Ed Macosky, Chief Product and Technology Officer at Boomi, a leading provider of cloud-based integration platform as a service (iPaaS).
Your AI might be cutting-edge. But is it trustworthy?
Gartner analysts expect that more than “40% of agentic AI projects will be canceled by the end of 2027,” citing factors like unclear ROI, technical complexity and insufficient risk controls. Often, that lack of control is rooted in disconnected, incomplete or ungoverned data, leaving AI agents to make decisions that are misleading at best and reputation-damaging at worst.
In a world where AI agents must act autonomously, the real competitive advantage isn’t just intelligence—it’s data liquidity.
Data Liquidity: Why Does It Matter Now?
As agentic AI matures, the expectations around data readiness are rising fast. When AI projects fall short, it’s often not the model that’s broken but the data ecosystem it depends on.
That’s why data liquidity, which refers to the ability to bring the right data to the right place at the right time, is emerging as a core differentiator. Data liquidity is what separates operational AI from transformative AI because it forms the foundation for automation that’s not only intelligent but also trustworthy.
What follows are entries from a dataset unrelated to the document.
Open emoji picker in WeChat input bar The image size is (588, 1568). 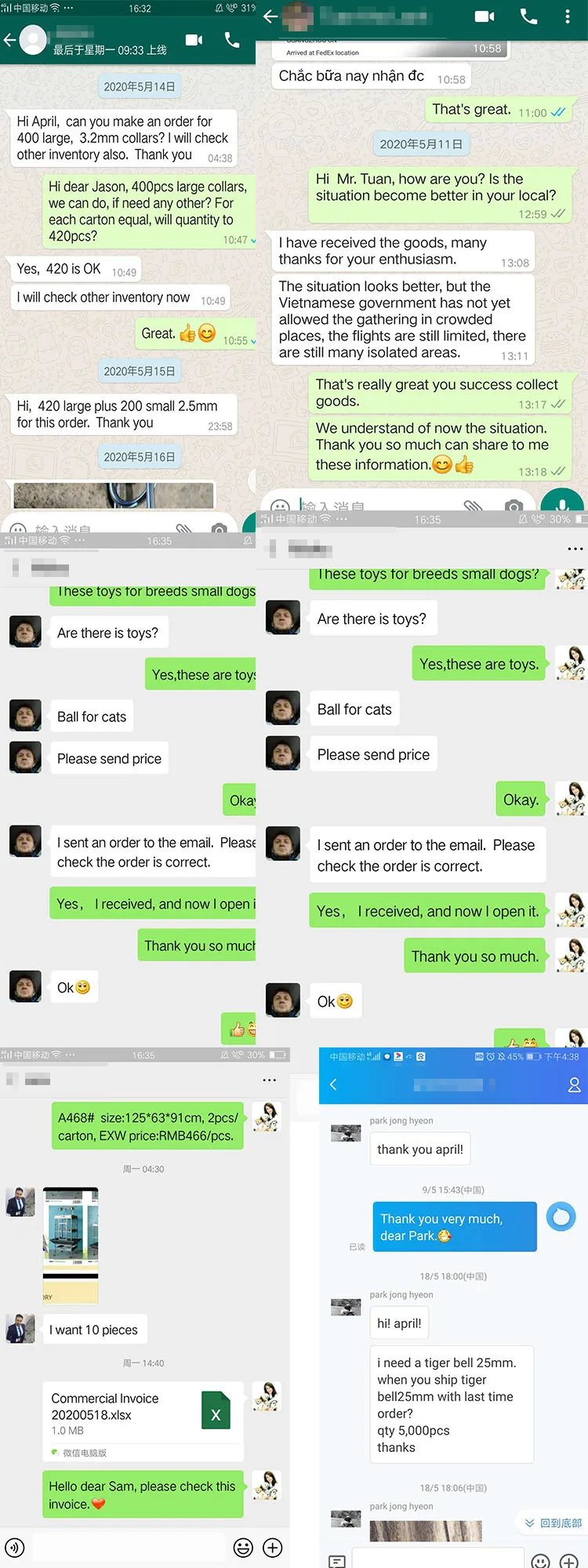244,1548
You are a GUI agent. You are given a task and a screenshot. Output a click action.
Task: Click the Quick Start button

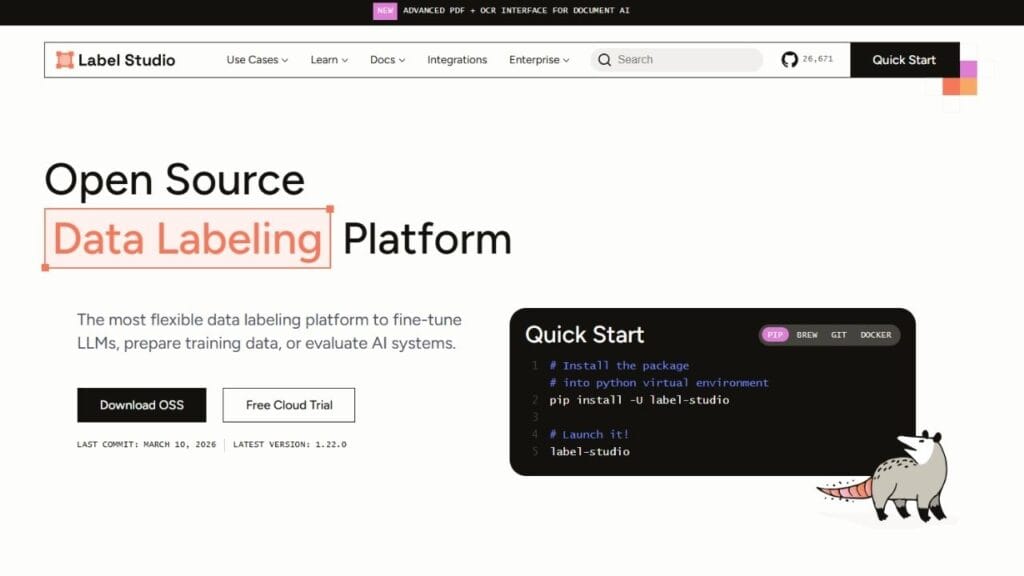pos(903,60)
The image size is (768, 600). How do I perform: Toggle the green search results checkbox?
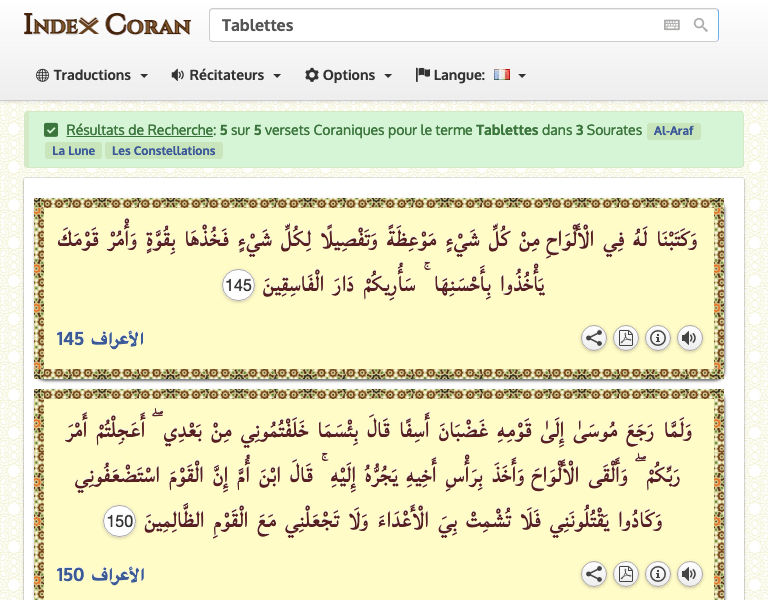pyautogui.click(x=51, y=130)
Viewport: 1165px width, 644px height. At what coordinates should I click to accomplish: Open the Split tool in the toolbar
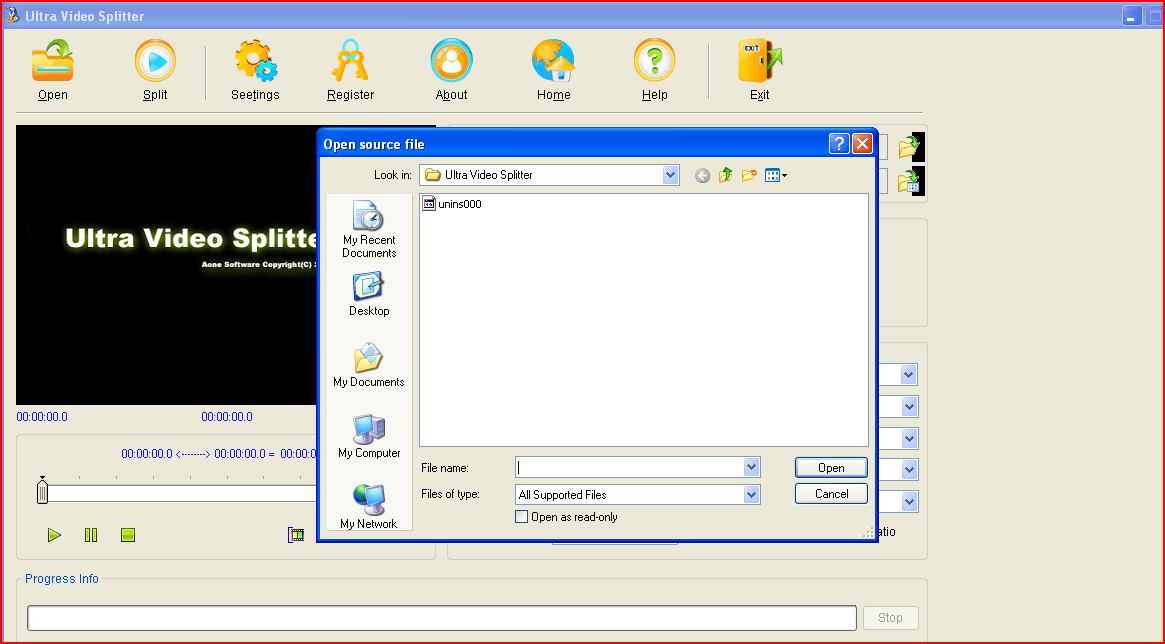click(155, 62)
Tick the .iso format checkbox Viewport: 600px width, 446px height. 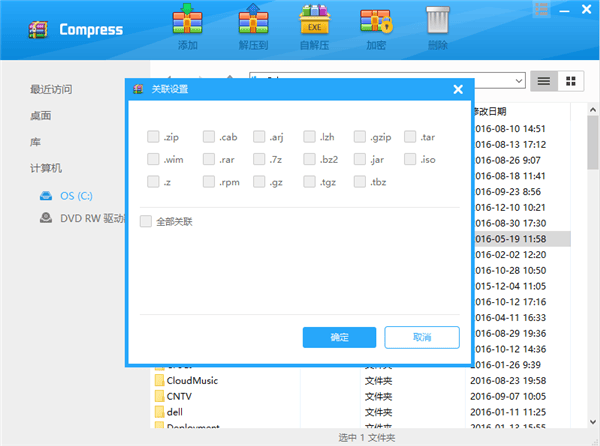411,159
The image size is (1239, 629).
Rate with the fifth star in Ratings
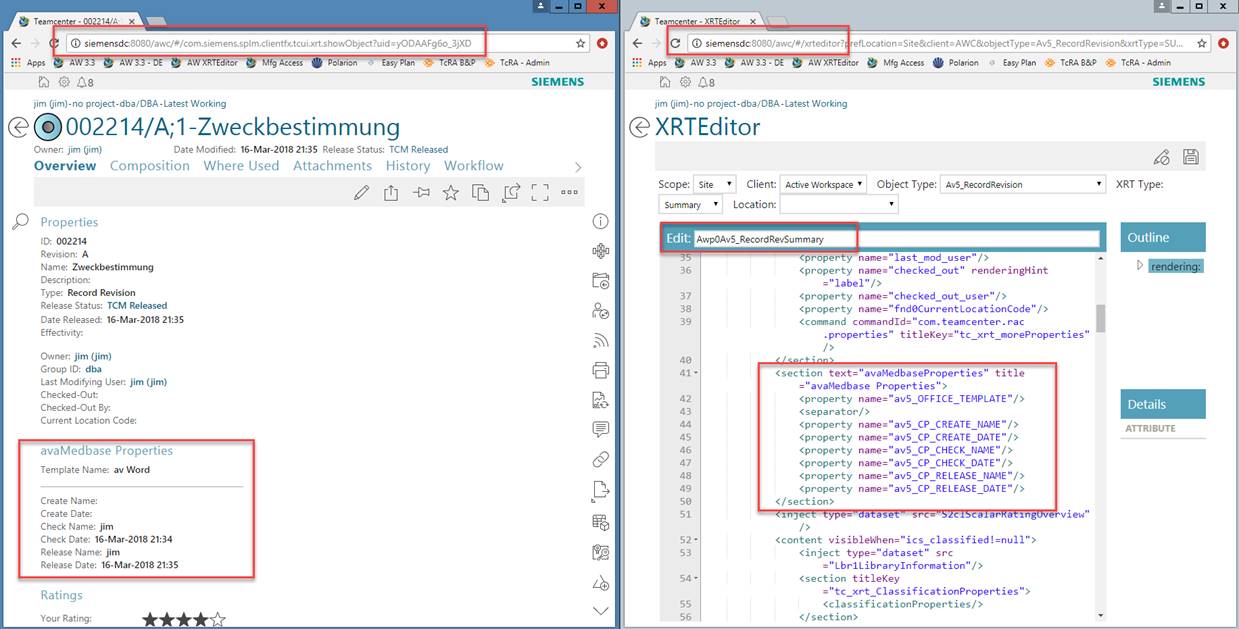(x=219, y=620)
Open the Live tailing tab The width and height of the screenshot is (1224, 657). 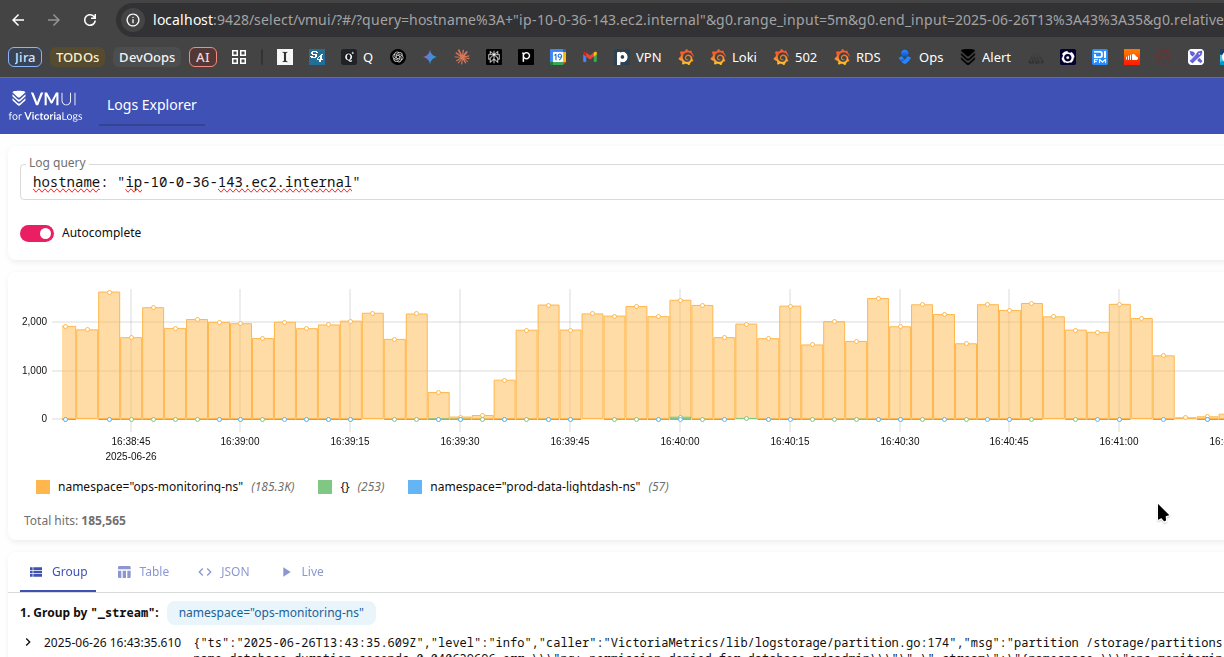(x=302, y=572)
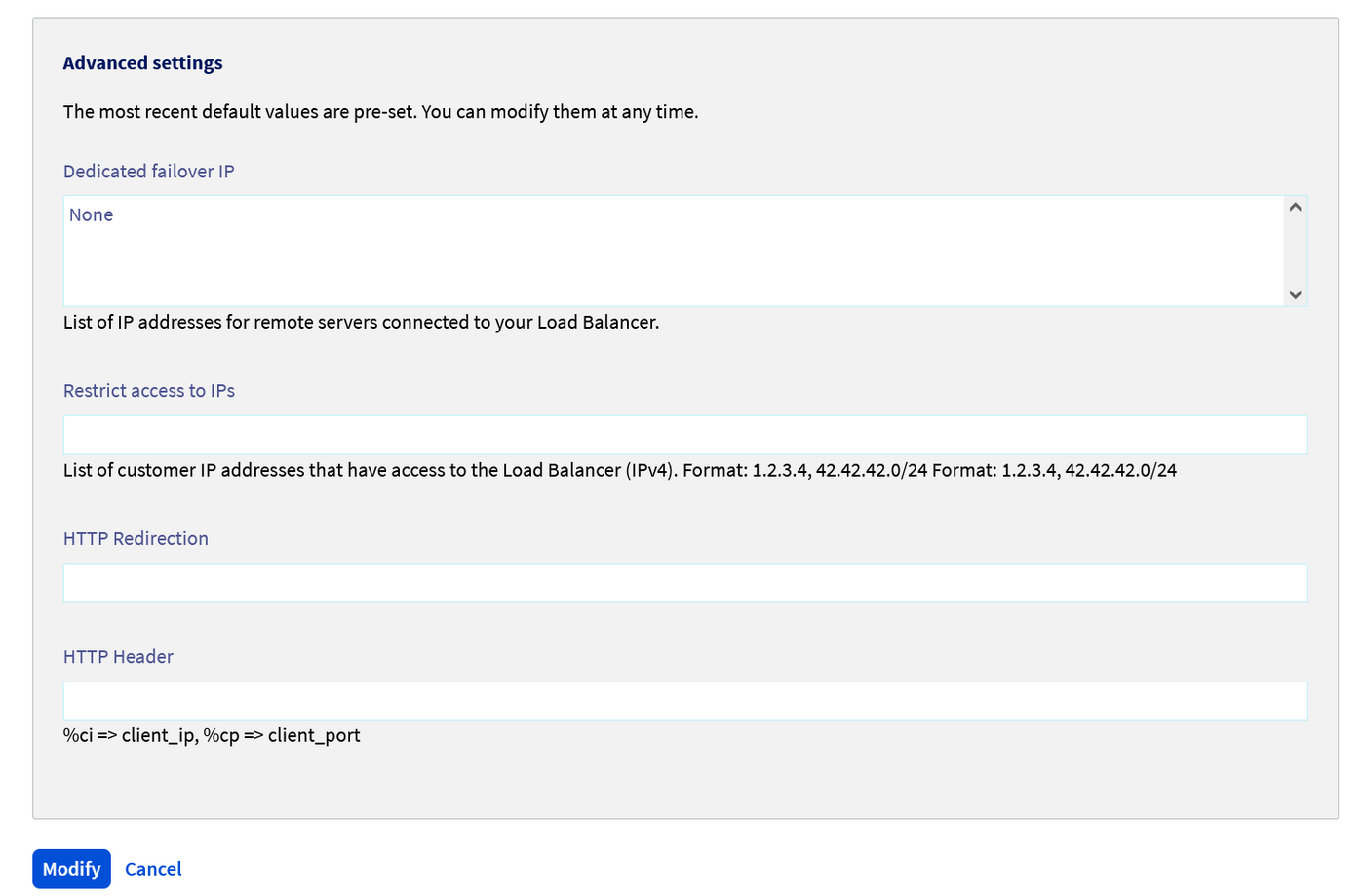Viewport: 1365px width, 896px height.
Task: Click the Modify button
Action: [71, 869]
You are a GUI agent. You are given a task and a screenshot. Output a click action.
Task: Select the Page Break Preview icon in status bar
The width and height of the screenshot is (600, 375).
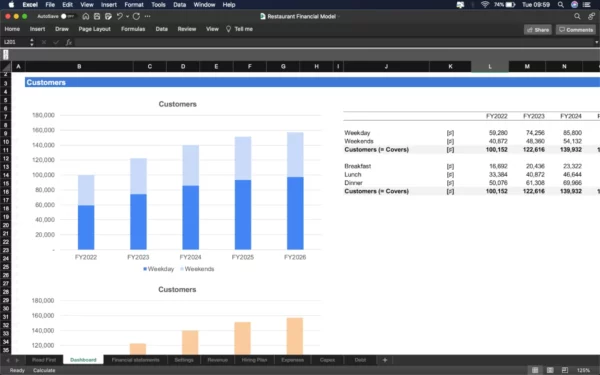(565, 370)
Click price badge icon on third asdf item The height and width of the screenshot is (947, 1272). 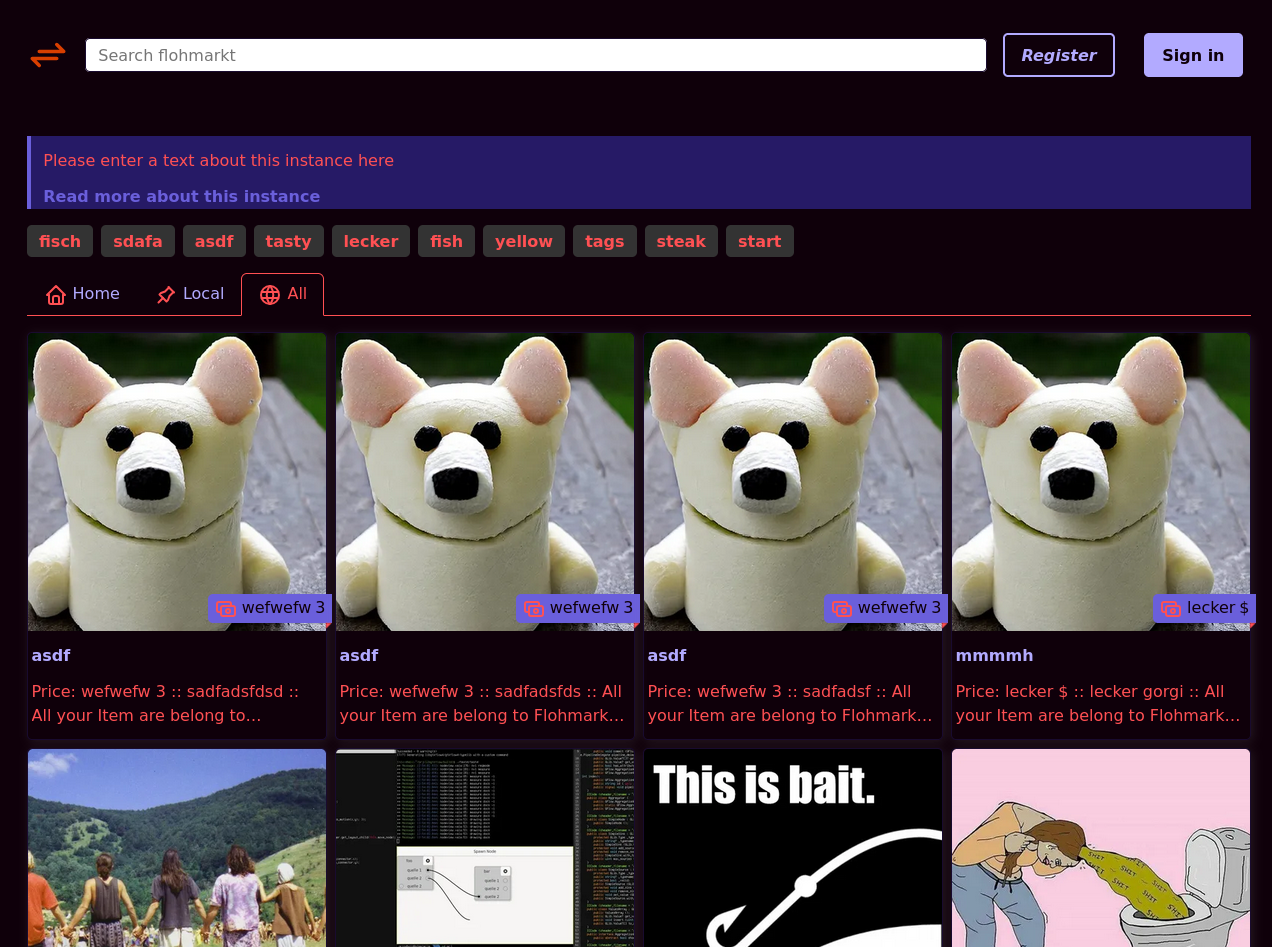842,609
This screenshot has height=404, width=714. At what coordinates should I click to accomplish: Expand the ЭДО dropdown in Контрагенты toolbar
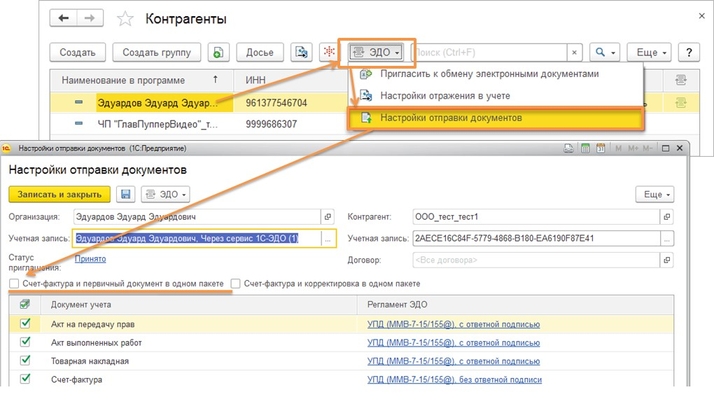click(x=375, y=52)
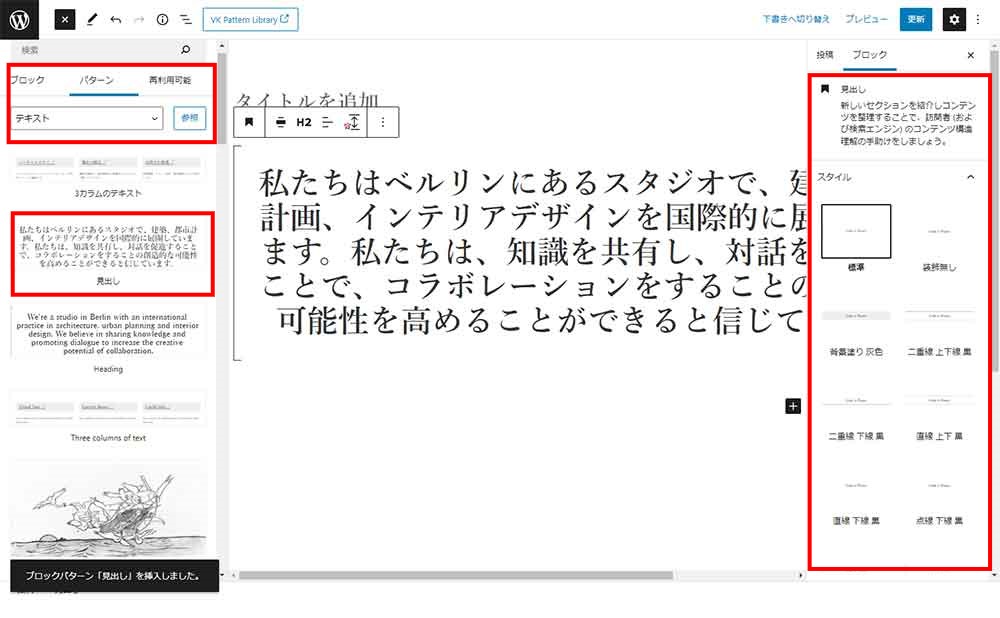
Task: Click the heading block bookmark icon in toolbar
Action: click(249, 122)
What Does High-Quality Data Look Like For AI?
AI agents, especially those designed to operate autonomously, rely on high-quality data that’s not just accurate but context-rich, policy-compliant and continuously updated. When data is well-organized, AI agents don’t waste time resolving mismatches or reconciling incomplete inputs—they act confidently, in context and at speed. It’s this level of precision that turns data into a trustworthy asset, not a liability.
Consider this: If an AI-powered investment assistant recommends a high-risk portfolio to a risk-averse customer, the issue likely stems from incomplete or outdated user data. As AI becomes embedded in more customer-facing experiences, trust will depend less on how advanced the model is and more on whether the data behind it is accurate.
Now, imagine that same assistant powered by high-quality, real-time data: a continuously updated view of the customer’s complete financial picture, including risk tolerance, investment history and current portfolio. Instead of recommending a high-risk product, the assistant offers a diversified strategy aligned with the customer’s preferences. With the right data behind it, AI delivers trustworthy guidance and decisions.
How To Achieve Data Liquidity
Achieving data liquidity isn’t a switch you flip—it’s a strategic transformation that touches systems, people and processes. It starts with removing the barriers that prevent information from moving freely across the business.
One of the most impactful ways to begin is by modernizing integration across the enterprise. Cloud-native integration platform as a service (iPaaS) solutions can play a role here, offering organizations the ability to connect fragmented systems and automate data flows.
But connectivity alone isn’t enough. Trusted and usable data requires governance. That means having a clear view of where data lives, who can access it and how it’s being used, supported by policies and controls that keep information secure, consistent and compliant.
Speed also matters. In dynamic environments, delays in data can lead to missed opportunities or misinformed decisions. That’s why real-time responsiveness is becoming a baseline requirement, ensuring data flows where and when it’s needed to power AI that can adapt on the fly.
Tracking progress toward data liquidity requires asking the right questions. How easily can teams access critical data? How well do different systems work together? How quickly can new data sources be connected? And is the information consistent, complete and updated?
These questions are more than operational hygiene—they’re early indicators of how ready your organization is to support AI at scale. If teams still rely on manual exports, workarounds or stale reports, chances are your AI efforts will lag too.
The Road Ahead
As organizations embrace agentic AI, a critical shift is underway: Model sophistication is no longer the sole focus. Data agility has become the new battleground for competitive advantage.
Trusted AI can’t be built on static infrastructure. It requires dynamic, clean and contextual data that flows effortlessly across systems and teams.
If your AI systems had to make a high-stakes decision in real time, could your data deliver? Could a fraud detection system recognize that a customer is on vacation before mistakenly denying their international transactions? Could a supply chain agent reroute inventory mid-shipment based on weather alerts or demand spikes?
Because in the end, AI doesn’t just need data. It needs liquid data. And that’s the difference between automation and transformation.